Sebagai contoh, pegawai yang tidak bisa WFH ialah tenaga kesehatan hingga petugas damkar, yang tetap bekerja seperti biasa tanpa ada hari pengganti.
"Mengenai para petugas yang bekerja misalnya di kesehatan, di damkar dan sebagainya apakah kemudian digantikan dengan hari lain? Nggak. Mereka tetap yang tidak mendapatkan privilege untuk bisa work from home," kata Pramono di Balai Kota Jakarta, Rabu (1/4/2026).
"Karena sebagian, termasuk kami ini nggak ada yang kena work from home, tetap bekerja seperti biasa. Termasuk wartawan nggak ada work from home," ujarnya.
Ia mengingatkan pegawai yang melakukan WFH agar tidak menyalahgunakan kebijakan tersebut. Bahkan, ia melarang ASN pemprov untuk bekerja di kafe saat pelaksanaan WFH hari Jumat.

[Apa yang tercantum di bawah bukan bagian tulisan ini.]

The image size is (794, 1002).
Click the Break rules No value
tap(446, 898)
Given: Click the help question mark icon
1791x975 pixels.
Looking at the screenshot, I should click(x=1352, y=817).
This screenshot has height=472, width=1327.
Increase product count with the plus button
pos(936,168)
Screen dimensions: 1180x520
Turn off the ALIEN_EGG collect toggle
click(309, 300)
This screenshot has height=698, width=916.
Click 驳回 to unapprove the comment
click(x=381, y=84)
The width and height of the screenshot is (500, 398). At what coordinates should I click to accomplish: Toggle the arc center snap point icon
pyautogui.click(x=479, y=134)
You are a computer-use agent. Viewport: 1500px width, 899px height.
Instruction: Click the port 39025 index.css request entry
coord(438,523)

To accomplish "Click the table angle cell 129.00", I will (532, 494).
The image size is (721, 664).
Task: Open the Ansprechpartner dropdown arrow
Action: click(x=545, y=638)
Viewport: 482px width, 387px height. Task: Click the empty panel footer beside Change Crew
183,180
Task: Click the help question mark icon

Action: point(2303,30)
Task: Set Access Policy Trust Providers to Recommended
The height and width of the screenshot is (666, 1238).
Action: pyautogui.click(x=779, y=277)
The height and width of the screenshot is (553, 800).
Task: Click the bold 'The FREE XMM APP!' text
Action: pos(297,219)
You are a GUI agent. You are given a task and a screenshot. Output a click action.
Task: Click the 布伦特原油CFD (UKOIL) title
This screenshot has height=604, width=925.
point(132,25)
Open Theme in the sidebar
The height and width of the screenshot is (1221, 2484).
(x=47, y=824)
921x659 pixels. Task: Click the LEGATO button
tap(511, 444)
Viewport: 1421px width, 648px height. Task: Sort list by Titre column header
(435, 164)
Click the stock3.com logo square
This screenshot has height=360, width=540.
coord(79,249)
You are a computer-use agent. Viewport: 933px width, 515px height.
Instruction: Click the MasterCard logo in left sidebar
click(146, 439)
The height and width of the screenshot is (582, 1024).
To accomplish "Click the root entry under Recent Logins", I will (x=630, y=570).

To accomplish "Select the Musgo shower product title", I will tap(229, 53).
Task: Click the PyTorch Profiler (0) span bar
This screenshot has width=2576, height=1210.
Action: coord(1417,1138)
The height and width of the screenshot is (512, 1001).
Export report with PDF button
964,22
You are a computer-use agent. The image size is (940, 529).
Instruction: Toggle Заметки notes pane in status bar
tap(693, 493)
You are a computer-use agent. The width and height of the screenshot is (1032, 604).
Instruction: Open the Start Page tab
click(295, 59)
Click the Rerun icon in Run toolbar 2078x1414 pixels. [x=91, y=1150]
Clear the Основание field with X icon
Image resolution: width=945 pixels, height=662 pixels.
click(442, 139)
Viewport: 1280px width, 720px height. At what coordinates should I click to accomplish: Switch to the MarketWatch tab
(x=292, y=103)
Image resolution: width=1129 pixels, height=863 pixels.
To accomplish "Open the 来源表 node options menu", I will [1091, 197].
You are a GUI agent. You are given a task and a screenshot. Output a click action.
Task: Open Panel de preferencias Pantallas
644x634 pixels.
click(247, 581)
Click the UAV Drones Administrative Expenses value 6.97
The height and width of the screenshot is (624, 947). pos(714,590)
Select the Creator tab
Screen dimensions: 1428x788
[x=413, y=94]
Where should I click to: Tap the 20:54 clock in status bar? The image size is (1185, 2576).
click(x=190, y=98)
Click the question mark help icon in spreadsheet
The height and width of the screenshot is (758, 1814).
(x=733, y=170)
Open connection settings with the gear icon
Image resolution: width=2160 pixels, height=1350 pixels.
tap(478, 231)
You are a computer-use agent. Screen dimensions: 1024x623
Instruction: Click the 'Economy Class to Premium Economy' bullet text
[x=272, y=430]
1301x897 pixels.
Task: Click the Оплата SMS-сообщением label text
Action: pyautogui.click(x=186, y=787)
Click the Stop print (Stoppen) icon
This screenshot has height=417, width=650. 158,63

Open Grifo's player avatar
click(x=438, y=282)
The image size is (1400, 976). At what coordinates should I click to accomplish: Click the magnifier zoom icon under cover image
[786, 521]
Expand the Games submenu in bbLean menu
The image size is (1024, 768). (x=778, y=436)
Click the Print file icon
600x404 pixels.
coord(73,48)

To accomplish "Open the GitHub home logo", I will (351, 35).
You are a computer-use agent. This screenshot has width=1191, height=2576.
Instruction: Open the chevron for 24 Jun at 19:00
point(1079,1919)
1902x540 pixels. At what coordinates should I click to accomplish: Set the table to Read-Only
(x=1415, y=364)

"Mengenai work from cafe atau manapun, kalau itu terjadi maka pasti akan ada sanksi tindakan yang tegas untuk itu," kata Pramono.
Saat ditanyakan mengenai sanksi yang akan diberikan kepada ASN yang kedapatan bekerja di kafe, Pramono belum merinci lebih lanjut. Yang jelas kata dia akan dilakukan pembinaan ASN yang melanggar ketentuan tersebut.
Dalam kesempatan itu, Pramono menyebut seusai surat keputusan WFH yang dikeluarkan pemerintah pusat, kebijakan baru ini tidak diberlakukan untuk seluruh ASN. Pramono menyebut pegawai yang bekerja pada sektor pelayanan publik tetap pergi ke kantor saat hari WFH.
"Maka ada beberapa pengecualian yang tidak diikutkan dalam WFH misalnya para pejabat tingkat Madya, Pratama, kemudian juga hal yang berkaitan dengan pelayanan publik seperti Satpol PP, Dinas Perhubungan, Kesehatan, Gulkarmat, Damkar, maka akan tetap bertugas seperti biasa," jelasnya.